#### [INSTRUCTIONS FOR THE TASK]
Omit the images. Reproduce each line of the records exactly as it appears.

#### [DATASET CONTENT]

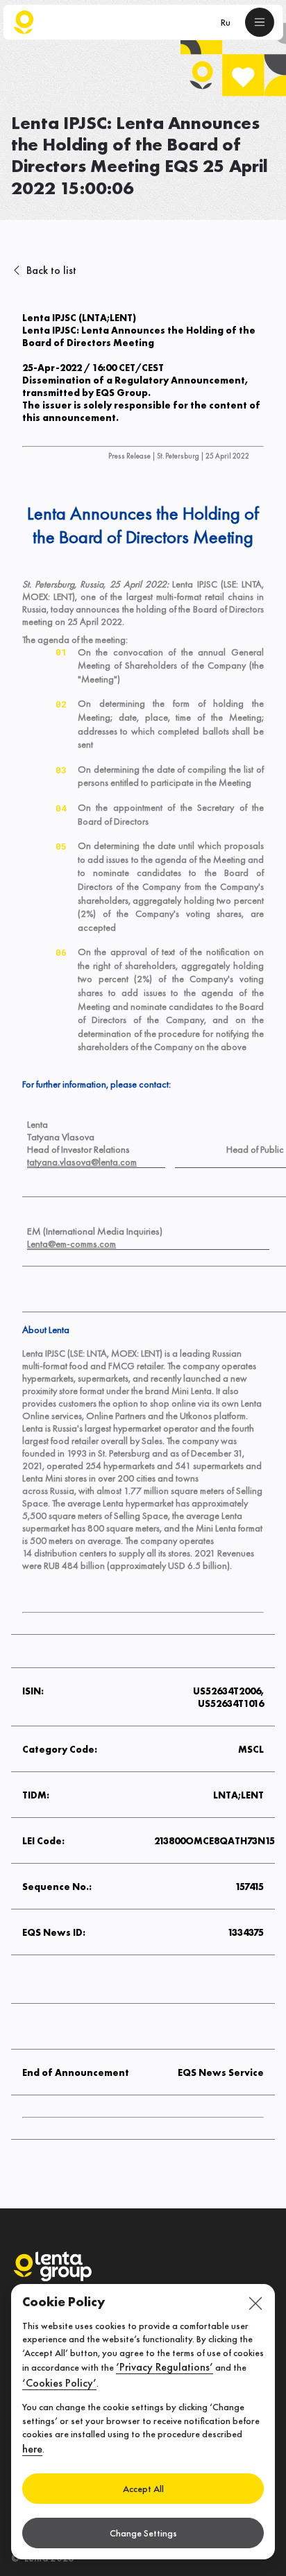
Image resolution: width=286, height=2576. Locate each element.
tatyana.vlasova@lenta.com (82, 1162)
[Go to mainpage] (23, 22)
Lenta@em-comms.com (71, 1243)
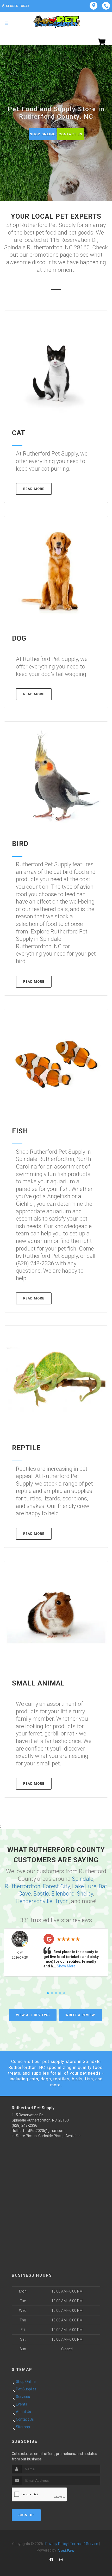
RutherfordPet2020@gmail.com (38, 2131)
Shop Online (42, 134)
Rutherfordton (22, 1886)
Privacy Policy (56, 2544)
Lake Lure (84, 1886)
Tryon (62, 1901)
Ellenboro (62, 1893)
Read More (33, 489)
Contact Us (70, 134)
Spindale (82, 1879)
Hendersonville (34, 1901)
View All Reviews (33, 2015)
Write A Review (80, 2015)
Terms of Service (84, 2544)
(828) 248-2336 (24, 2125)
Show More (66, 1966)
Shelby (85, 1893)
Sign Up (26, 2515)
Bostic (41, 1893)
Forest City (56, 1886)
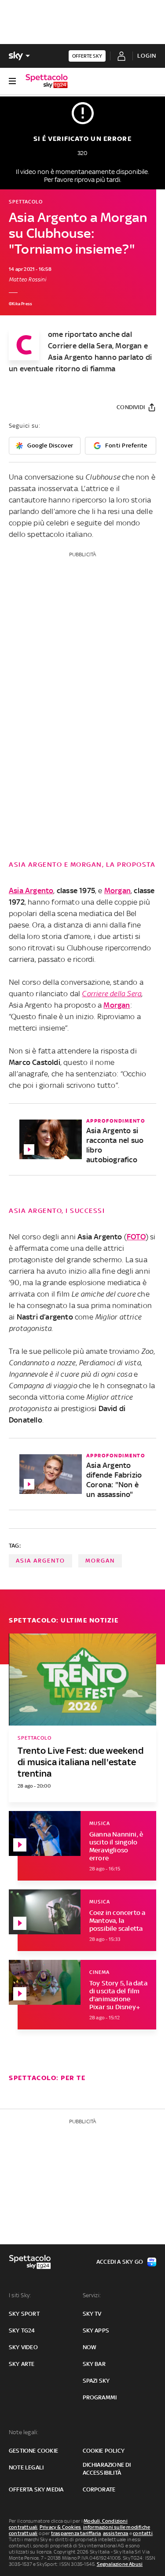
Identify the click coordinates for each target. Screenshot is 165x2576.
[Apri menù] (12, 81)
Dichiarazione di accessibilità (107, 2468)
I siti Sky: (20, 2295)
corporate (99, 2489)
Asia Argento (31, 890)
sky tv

#### [ANSWER TO THIS TASK]
Image resolution: width=286, height=2576. Locate each element.
tatyana.vlasova@lenta.com (82, 1162)
[Go to mainpage] (23, 22)
Lenta@em-comms.com (71, 1243)
RutherfordPet2020@gmail.com (38, 2131)
Shop Online (42, 134)
Rutherfordton (22, 1886)
Privacy Policy (56, 2544)
Lake Lure (84, 1886)
Tryon (62, 1901)
Ellenboro (62, 1893)
Read More (33, 489)
Contact Us (70, 134)
Spindale (82, 1879)
Hendersonville (34, 1901)
View All Reviews (33, 2015)
Write A Review (80, 2015)
Terms of Service (84, 2544)
(828) 248-2336 (24, 2125)
Show More (66, 1966)
Shelby (85, 1893)
Sign Up (26, 2515)
Bostic (41, 1893)
Forest City (56, 1886)
Identify the click coordinates for each target. Screenshot is 165x2576.
[Apri menù] (12, 81)
Dichiarazione di accessibilità (107, 2468)
I siti Sky: (20, 2295)
corporate (99, 2489)
Asia Argento (31, 890)
sky tv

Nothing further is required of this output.